▶ **WORK INSTRUCTIONS**
Print all of the data exactly.

^^^^

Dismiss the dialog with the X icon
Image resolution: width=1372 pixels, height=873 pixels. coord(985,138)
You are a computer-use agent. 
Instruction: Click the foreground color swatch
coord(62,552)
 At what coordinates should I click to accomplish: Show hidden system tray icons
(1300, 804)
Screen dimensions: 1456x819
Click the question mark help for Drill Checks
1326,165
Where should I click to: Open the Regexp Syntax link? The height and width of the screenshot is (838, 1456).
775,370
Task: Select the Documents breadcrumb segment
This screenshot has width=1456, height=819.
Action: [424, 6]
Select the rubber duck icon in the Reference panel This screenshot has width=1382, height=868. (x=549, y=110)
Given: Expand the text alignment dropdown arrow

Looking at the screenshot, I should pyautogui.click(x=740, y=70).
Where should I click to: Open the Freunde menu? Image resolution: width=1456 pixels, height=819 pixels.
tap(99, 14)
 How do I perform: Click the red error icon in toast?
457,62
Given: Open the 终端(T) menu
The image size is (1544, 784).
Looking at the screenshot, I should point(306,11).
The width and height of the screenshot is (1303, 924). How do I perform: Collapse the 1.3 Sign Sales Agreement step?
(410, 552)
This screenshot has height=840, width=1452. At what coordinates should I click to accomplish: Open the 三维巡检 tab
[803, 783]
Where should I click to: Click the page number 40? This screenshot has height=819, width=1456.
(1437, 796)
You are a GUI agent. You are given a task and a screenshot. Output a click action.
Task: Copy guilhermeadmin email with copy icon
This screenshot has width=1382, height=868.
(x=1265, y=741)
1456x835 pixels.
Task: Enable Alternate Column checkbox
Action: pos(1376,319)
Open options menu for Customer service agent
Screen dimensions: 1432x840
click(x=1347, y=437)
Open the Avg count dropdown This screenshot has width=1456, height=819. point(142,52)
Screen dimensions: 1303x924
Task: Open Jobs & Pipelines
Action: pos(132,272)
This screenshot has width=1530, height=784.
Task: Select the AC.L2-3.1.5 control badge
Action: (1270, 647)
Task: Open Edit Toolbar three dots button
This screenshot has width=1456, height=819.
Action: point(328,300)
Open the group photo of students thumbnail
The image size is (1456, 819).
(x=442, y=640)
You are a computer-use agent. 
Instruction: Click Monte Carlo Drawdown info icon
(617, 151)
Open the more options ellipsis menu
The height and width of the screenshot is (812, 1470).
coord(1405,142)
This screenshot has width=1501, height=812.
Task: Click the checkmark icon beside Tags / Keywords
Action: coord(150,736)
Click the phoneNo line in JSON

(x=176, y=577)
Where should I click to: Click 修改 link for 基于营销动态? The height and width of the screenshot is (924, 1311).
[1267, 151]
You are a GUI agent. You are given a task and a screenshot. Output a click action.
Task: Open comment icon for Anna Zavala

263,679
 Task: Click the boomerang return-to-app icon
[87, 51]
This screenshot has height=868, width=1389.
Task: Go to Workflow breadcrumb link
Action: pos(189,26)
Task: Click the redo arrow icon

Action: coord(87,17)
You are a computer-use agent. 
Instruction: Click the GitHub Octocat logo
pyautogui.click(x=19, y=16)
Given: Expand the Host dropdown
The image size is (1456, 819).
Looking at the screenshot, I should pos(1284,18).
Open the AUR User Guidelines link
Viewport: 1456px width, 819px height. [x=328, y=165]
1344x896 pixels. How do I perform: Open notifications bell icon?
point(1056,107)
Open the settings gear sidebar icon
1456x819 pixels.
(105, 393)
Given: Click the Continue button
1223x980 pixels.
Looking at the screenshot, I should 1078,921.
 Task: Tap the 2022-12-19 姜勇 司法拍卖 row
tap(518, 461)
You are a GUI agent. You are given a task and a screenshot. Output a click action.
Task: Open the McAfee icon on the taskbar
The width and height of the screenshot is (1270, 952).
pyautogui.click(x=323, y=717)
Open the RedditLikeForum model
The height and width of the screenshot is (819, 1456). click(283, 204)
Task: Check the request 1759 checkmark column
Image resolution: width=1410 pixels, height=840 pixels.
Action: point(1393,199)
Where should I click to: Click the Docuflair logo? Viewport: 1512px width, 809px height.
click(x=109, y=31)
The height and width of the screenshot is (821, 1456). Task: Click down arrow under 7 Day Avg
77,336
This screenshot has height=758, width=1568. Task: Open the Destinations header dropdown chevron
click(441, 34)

^^^^

▶ **SOLVED PROBLEM**
Dismiss the dialog with the X icon
Image resolution: width=1372 pixels, height=873 pixels. coord(985,138)
You are a computer-use agent. 
Instruction: Click the foreground color swatch
coord(62,552)
 At what coordinates should I click to accomplish: Show hidden system tray icons
(1300, 804)
Screen dimensions: 1456x819
Click the question mark help for Drill Checks
1326,165
Where should I click to: Open the Regexp Syntax link? The height and width of the screenshot is (838, 1456).
775,370
Task: Select the Documents breadcrumb segment
This screenshot has width=1456, height=819.
Action: [424, 6]
Select the rubber duck icon in the Reference panel This screenshot has width=1382, height=868. (x=549, y=110)
Given: Expand the text alignment dropdown arrow

Looking at the screenshot, I should pyautogui.click(x=740, y=70).
Where should I click to: Open the Freunde menu? Image resolution: width=1456 pixels, height=819 pixels.
tap(99, 14)
 How do I perform: Click the red error icon in toast?
457,62
Given: Open the 终端(T) menu
The image size is (1544, 784).
Looking at the screenshot, I should point(306,11).
The width and height of the screenshot is (1303, 924). How do I perform: Collapse the 1.3 Sign Sales Agreement step?
(410, 552)
This screenshot has height=840, width=1452. At what coordinates should I click to accomplish: Open the 三维巡检 tab
[803, 783]
Where should I click to: Click the page number 40? This screenshot has height=819, width=1456.
(1437, 796)
You are a GUI agent. You are given a task and a screenshot. Output a click action.
Task: Copy guilhermeadmin email with copy icon
This screenshot has width=1382, height=868.
(x=1265, y=741)
1456x835 pixels.
Task: Enable Alternate Column checkbox
Action: pos(1376,319)
Open options menu for Customer service agent
Screen dimensions: 1432x840
click(x=1347, y=437)
Open the Avg count dropdown This screenshot has width=1456, height=819. point(142,52)
Screen dimensions: 1303x924
Task: Open Jobs & Pipelines
Action: pos(132,272)
This screenshot has width=1530, height=784.
Task: Select the AC.L2-3.1.5 control badge
Action: (1270, 647)
Task: Open Edit Toolbar three dots button
This screenshot has width=1456, height=819.
Action: point(328,300)
Open the group photo of students thumbnail
The image size is (1456, 819).
(x=442, y=640)
You are a computer-use agent. 
Instruction: Click Monte Carlo Drawdown info icon
(617, 151)
Open the more options ellipsis menu
The height and width of the screenshot is (812, 1470).
coord(1405,142)
This screenshot has width=1501, height=812.
Task: Click the checkmark icon beside Tags / Keywords
Action: coord(150,736)
Click the phoneNo line in JSON

(x=176, y=577)
Where should I click to: Click 修改 link for 基于营销动态? The height and width of the screenshot is (924, 1311).
[1267, 151]
You are a GUI agent. You are given a task and a screenshot. Output a click action.
Task: Open comment icon for Anna Zavala

263,679
 Task: Click the boomerang return-to-app icon
[87, 51]
This screenshot has height=868, width=1389.
Task: Go to Workflow breadcrumb link
Action: pos(189,26)
Task: Click the redo arrow icon

Action: coord(87,17)
You are a computer-use agent. 
Instruction: Click the GitHub Octocat logo
pyautogui.click(x=19, y=16)
Given: Expand the Host dropdown
The image size is (1456, 819).
Looking at the screenshot, I should pos(1284,18).
Open the AUR User Guidelines link
Viewport: 1456px width, 819px height. [x=328, y=165]
1344x896 pixels. How do I perform: Open notifications bell icon?
point(1056,107)
Open the settings gear sidebar icon
1456x819 pixels.
(105, 393)
Given: Click the Continue button
1223x980 pixels.
Looking at the screenshot, I should 1078,921.
 Task: Tap the 2022-12-19 姜勇 司法拍卖 row
tap(518, 461)
You are a GUI agent. You are given a task and a screenshot. Output a click action.
Task: Open the McAfee icon on the taskbar
The width and height of the screenshot is (1270, 952).
pyautogui.click(x=323, y=717)
Open the RedditLikeForum model
The height and width of the screenshot is (819, 1456). click(283, 204)
Task: Check the request 1759 checkmark column
Image resolution: width=1410 pixels, height=840 pixels.
Action: point(1393,199)
Where should I click to: Click the Docuflair logo? Viewport: 1512px width, 809px height.
click(x=109, y=31)
The height and width of the screenshot is (821, 1456). Task: Click down arrow under 7 Day Avg
77,336
This screenshot has height=758, width=1568. Task: Open the Destinations header dropdown chevron
click(441, 34)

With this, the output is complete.